What are the most important performance guidelines and anti-patterns to avoid when building PB pipelines for datasets large datasets (between 100M-200M rows)?
Are there specific operations or patterns that are particularly problematic at scale?
Are there any rules of thumb for how much a pipeline might cost based on a few different inputs?
Any concrete examples of “never do this” scenarios would be especially helpful.
Assuming you’re talking about batch pipelines (not streaming), underneath the hood pipeline builder’s backend is running spark, so I would say many of the best practices and common pitfalls from the broader Spark and data engineering world are directly relevant and will help you avoid performance issues. That being said, Pipeline Builder also does a lot of these automatically so you don’t need to worry about everything you would consider if you were coding up spark pipelines from scratch.
Some top of mind tips include:
Transformations
Push Down Filters: Apply filters as early as possible to minimize data processed downstream.
Select Only Needed Columns: Use select to limit columns early.
Beware of Exploding Data: Operations like explode or cross joins can increase data size dramatically—use with caution and only when necessary.
Leverage Window Functions Carefully: Window operations can be expensive; partition your data appropriately and avoid unnecessary use.
Avoid Using distinct and dropDuplicates Unnecessarily: These operations trigger expensive shuffles. Use them only when truly required.
Repartition Wisely: You can use repartition to increase/decrease partitions for parallelism before wide transformations (like joins), and .coalesce partitions to decrease partitions before writing to disk to avoid too many small output files.
LLM Best Practices
Use caching for LLMs: Use the skip recompute rows when using use LLM nodes so rows aren’t re computed each time a build runs
Use Small or Medium profiles (rather than XLarge) for LLM builds to avoid rate limits
Test with a small subset of data: Start off with a small subset of your data if you’re worried about scale. The cache will not keep track of anything from a failing build.

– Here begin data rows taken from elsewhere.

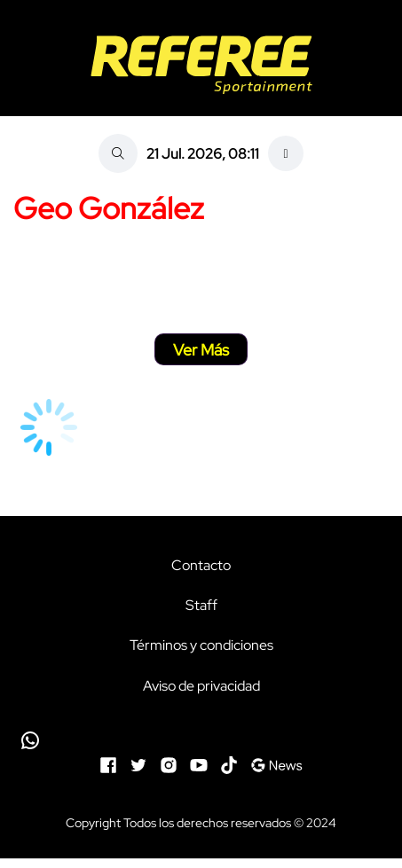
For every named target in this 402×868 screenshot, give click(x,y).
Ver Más (201, 349)
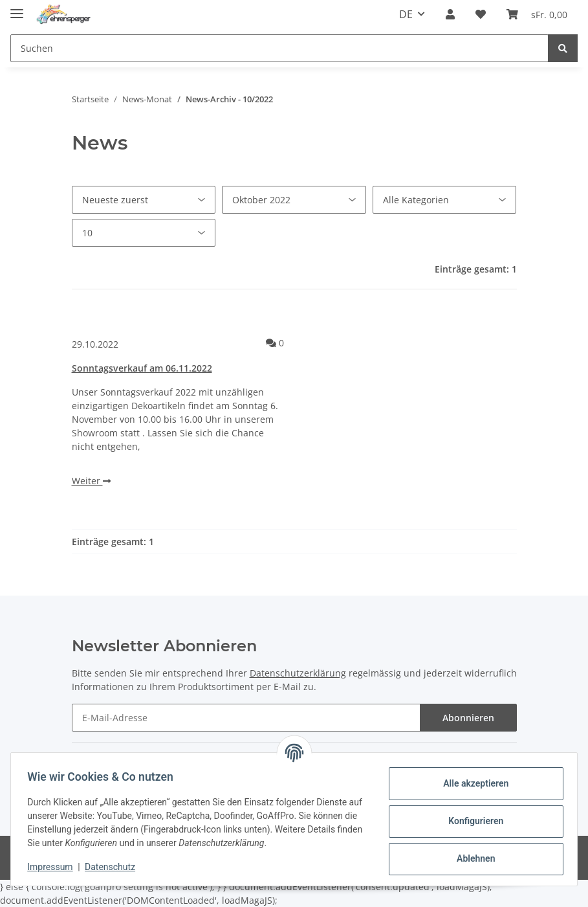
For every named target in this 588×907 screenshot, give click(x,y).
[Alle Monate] (294, 199)
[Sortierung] (144, 199)
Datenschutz (114, 867)
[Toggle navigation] (17, 8)
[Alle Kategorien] (444, 199)
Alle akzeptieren (471, 783)
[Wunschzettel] (481, 14)
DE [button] (406, 14)
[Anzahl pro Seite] (144, 232)
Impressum (54, 867)
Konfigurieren (471, 821)
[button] (450, 14)
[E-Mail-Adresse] (246, 717)
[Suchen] (279, 48)
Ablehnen (471, 858)
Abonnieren (468, 717)
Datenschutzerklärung (298, 673)
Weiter (91, 480)
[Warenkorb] (537, 14)
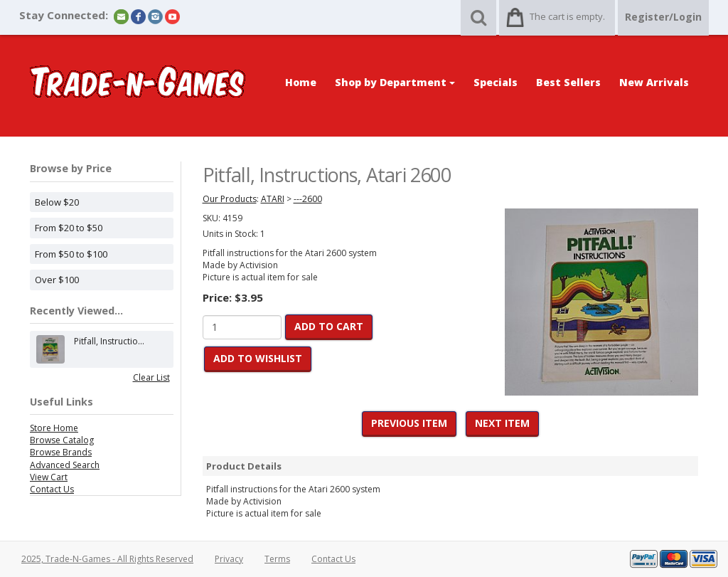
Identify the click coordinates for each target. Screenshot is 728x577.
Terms (277, 559)
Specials (496, 82)
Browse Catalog (62, 440)
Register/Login (663, 16)
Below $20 (57, 202)
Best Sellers (568, 82)
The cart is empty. (567, 16)
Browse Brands (60, 452)
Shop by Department (395, 82)
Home (301, 82)
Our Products (230, 198)
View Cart (48, 477)
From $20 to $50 (68, 228)
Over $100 (57, 280)
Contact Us (52, 489)
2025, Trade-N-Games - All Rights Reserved (107, 559)
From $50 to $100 (71, 254)
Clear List (151, 377)
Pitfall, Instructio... (109, 349)
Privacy (229, 559)
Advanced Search (65, 465)
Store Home (54, 428)
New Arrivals (654, 82)
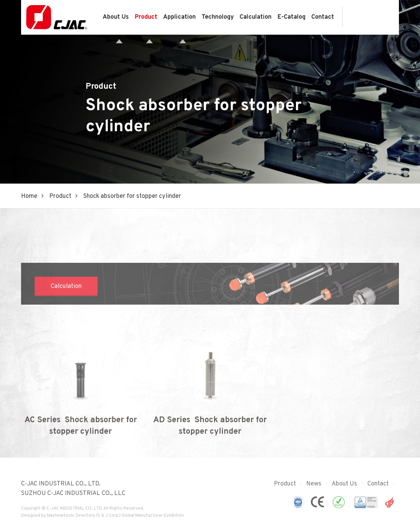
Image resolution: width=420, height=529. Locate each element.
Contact (322, 17)
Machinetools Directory (71, 520)
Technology (217, 17)
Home (29, 196)
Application (179, 17)
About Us (116, 17)
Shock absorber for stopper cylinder (132, 196)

Tip: If you’re running into OOMs with use LLM builds, when possible, avoid large reshuffles after use LLM (eg. aggregations, joins) and just output the LLM outputs. Then in a separate pipeline you can do the aggregations/joins.
Happy to give more tips if there are things in particular you want to know or operations you think your users will definitely be doing.
For expensive operations, we sometimes provide an option to skip recomputing rows. So, if you expect some rows of data to remain largely the same, you can skip re-running the expensive operation on these rows, and instead read from a cache. This is particularly useful for Llm-based workflows.
Previews also use some amount of compute cost. You can turn off automatic previews on pipelines with expensive operations. This, however, will have no effect on the build time.